VOICE-BOX by Julia Aplin, Anna Chatterton and Juliet Palmer with the company (urbanvessel/World Stage). At the Brigantine Room, York Quay Centre, Harbourfront Centre (235 Queens Quay West). Friday-Saturday 8 pm, Sunday 2 pm. $15-$35. 416-973-4000. See listing. Rating: NNN


Boxing and opera?

They’re surprisingly both at the centre of the ring in urbanvessel’s Voice-Box, presented as part of the World Stage series.

Developed by composer Juliet Palmer, writer Anna Chatterton (read an interview here) and choreographer Julia Aplin through Harbourfront Centre’s Fresh Ground, Voice-Box is an intriguing series that features a quartet of singers and pugilists who explore – through jab, song and comedy – what it means to be a female boxer.

Organized as a series of six fights that pit the women against each other in different combinations, the hour-long show is long on energy and some wonderful (mostly) a cappella singing, with occasional percussive sounds that include the boxing bell, the thwack of glove against glove, skip-ropes hitting the floor and the rasp of the Velcro on the gloves.

There’s a section on the history of women boxers – in Canada they weren’t allowed in the ring until 199l, when lawyer and aspiring boxer Jenny Reid won that right – that includes the work of one of the show’s co-creators and performers, Savoy Howe, whose sense of comedy is as unerring as her upper cut.

In fact, humour is one of the show’s strengths, with Chatterton flouncing about the ring (Teresa Przybylski’s black-and-red set is its own knockout) as the card girl in a red dress, later serving tea to the audience.

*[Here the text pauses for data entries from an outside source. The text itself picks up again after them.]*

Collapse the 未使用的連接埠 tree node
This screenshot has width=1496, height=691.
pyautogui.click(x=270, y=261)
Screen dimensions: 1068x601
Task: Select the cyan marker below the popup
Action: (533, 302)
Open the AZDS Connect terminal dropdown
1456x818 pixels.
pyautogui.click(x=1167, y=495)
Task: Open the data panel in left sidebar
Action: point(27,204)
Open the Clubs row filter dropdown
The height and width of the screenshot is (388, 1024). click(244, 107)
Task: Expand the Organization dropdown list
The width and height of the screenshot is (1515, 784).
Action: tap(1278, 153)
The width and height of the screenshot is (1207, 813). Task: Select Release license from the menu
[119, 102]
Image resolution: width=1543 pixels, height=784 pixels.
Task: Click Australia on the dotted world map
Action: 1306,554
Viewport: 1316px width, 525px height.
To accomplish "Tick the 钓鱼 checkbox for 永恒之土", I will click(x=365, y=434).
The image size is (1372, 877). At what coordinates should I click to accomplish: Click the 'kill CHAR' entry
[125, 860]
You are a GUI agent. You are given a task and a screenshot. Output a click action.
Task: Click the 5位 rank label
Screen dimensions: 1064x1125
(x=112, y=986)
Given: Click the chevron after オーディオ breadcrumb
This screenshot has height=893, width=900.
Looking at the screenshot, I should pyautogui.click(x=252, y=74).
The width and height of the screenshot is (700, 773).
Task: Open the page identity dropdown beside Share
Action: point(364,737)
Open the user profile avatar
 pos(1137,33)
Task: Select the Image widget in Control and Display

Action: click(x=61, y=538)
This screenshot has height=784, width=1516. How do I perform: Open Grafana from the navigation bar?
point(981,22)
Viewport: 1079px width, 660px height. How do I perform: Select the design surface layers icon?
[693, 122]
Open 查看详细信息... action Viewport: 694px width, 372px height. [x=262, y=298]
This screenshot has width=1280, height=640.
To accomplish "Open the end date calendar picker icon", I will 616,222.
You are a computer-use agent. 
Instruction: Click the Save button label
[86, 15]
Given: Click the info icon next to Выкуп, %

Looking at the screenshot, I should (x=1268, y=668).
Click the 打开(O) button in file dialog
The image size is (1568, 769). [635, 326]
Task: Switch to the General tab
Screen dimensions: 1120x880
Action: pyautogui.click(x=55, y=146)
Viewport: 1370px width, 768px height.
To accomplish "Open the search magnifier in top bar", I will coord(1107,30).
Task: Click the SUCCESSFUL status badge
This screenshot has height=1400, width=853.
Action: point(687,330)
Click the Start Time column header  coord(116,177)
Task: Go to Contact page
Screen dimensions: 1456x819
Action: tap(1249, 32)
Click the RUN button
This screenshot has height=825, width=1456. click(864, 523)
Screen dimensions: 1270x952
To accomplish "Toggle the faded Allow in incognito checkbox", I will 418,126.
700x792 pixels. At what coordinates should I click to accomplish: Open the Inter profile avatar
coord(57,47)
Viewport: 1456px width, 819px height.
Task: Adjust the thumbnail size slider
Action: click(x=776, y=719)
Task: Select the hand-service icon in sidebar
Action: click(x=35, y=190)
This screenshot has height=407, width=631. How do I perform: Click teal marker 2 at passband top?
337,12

In the first fight, Howe takes out a taciturn opponent who finally caves in under a headsplitting punch, and later the cast prance around the stage in an Isadora Duncan-style dance.

There are some serious moments, too, in which Chatterton’s text cleverly explores the idea that women boxing is “a girly brawl, a slugfest…not a spat but a sport.” The inclination at first is to apologize when one woman hits another, but the winning cast (including Chatterton, Aplin, Palmer, Howe and singers Neema Bickersteth, Christine Duncan and Vilma Vitols) proves that the contests can be exhilarating for fighters and audience alike.

As Vitols’ character, The Vilminator, explains in song, she chooses to be black and blue rather than a victim. In another memorable episode, she sings a seductive aria from Carmen as the others attack her both singer and character are figures of power.

Another standout scene is a sedate tea party involving Bickersteth and Vitols, beginning with polite talk, sips of tea and giggles even as the women eye the boxing gloves at their feet. The action turns more intense as they put them on and blows move from taps to jabs and verbal insults.

Voice-Box is entertaining, that’s for sure, but it has a message, too: one of female empowerment.